**TASK INSTRUCTIONS:**
[1] Summarize the Ren & Stimpy transcript below in two sentences.
[2] Using the Ren & Stimpy transcript below, say whether each statement agrees with it, and quote the words that decide it: (a) The bellhops must keep anyone from finding out who lives on the hotel's top two floors. (b) The oath says a measly tip can keep the bellhops from their rounds. (c) The bellhops state that they always respect the privacy of their guests.
[3] Reproduce the Ren & Stimpy transcript below from "Ren and Stimpy" up to and including "Hamill voices ...".

**TEXT EXCERPT:**
+ + + + + + +

The Ren & Stimpy Show (1991–1996): Season 5, Episode 5 - Bellhops/Dog Tags - full transcript

Ren and Stimpy get jobs as bellhops and must make sure that no one finds out who is living in the top two floors of the hotel, but their curiosity gets the best of them. Mark Hamill voices ...

Hoek, cadoogan !

( ding ding ding ding )

Front !

Aye-aye !

Sir !

Good morning, boys.

Let me hear
that bellhop oath.

Uh-1 and uh-2:

neither crusty sheets
nor stinky guests,

nor wakeup calls
that disturb our rest,

nor measly tip
nor baggage pounds



will keep us
from our appointed rounds.

And ?

We always respect
the privacy of our guests.

♪ Shave and a haircut
two bits ♪

very good, boys.

+ + + + + + +

**DATASET EXCERPTS:**
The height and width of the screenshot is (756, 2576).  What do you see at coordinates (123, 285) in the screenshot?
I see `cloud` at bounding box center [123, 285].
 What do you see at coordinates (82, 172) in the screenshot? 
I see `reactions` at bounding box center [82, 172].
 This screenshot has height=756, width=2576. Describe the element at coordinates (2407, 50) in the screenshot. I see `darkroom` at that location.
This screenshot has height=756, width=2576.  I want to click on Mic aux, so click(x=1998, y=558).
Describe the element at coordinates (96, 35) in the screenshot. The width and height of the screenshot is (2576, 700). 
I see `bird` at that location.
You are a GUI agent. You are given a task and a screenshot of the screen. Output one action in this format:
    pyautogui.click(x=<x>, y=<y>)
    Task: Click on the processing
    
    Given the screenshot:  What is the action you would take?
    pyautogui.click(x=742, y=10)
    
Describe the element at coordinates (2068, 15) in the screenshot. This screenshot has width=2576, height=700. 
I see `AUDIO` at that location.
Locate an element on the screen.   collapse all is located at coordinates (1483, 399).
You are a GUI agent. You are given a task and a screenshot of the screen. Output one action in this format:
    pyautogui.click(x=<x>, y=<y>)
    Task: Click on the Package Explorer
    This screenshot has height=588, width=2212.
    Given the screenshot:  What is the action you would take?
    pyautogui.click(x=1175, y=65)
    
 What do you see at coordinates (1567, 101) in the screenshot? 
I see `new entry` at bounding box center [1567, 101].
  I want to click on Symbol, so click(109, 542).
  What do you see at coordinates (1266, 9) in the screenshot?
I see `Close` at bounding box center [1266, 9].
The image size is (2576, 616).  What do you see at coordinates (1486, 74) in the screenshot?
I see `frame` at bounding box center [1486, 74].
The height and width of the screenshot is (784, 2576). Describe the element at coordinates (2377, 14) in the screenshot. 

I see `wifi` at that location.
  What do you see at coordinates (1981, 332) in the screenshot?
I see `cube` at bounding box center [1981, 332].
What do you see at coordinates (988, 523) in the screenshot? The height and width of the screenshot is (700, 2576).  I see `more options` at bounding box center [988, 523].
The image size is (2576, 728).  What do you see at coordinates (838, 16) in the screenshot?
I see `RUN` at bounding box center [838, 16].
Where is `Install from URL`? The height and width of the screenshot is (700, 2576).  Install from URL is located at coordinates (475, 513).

+ + + + + + +

**SOLUTIONS PER TASK:**
[1] Ren and Stimpy get jobs as bellhops and must make sure no one finds out who is living in the top two floors of the hotel, but their curiosity gets the best of them. Asked to recite the bellhop oath, they vow that neither crusty sheets, stinky guests, wakeup calls, a measly tip nor baggage pounds will keep them from their appointed rounds, and they add that they always respect the privacy of their guests.

[2]
(a) Yes: "make sure that no one finds out who is living in the top two floors of the hotel"
(b) No: "nor measly tip" … "will keep us" … "from our appointed rounds"
(c) Yes: "We always respect" … "the privacy of our guests."

[3]
Ren and Stimpy get jobs as bellhops and must make sure that no one finds out who is living in the top two floors of the hotel, but their curiosity gets the best of them. Mark Hamill voices ...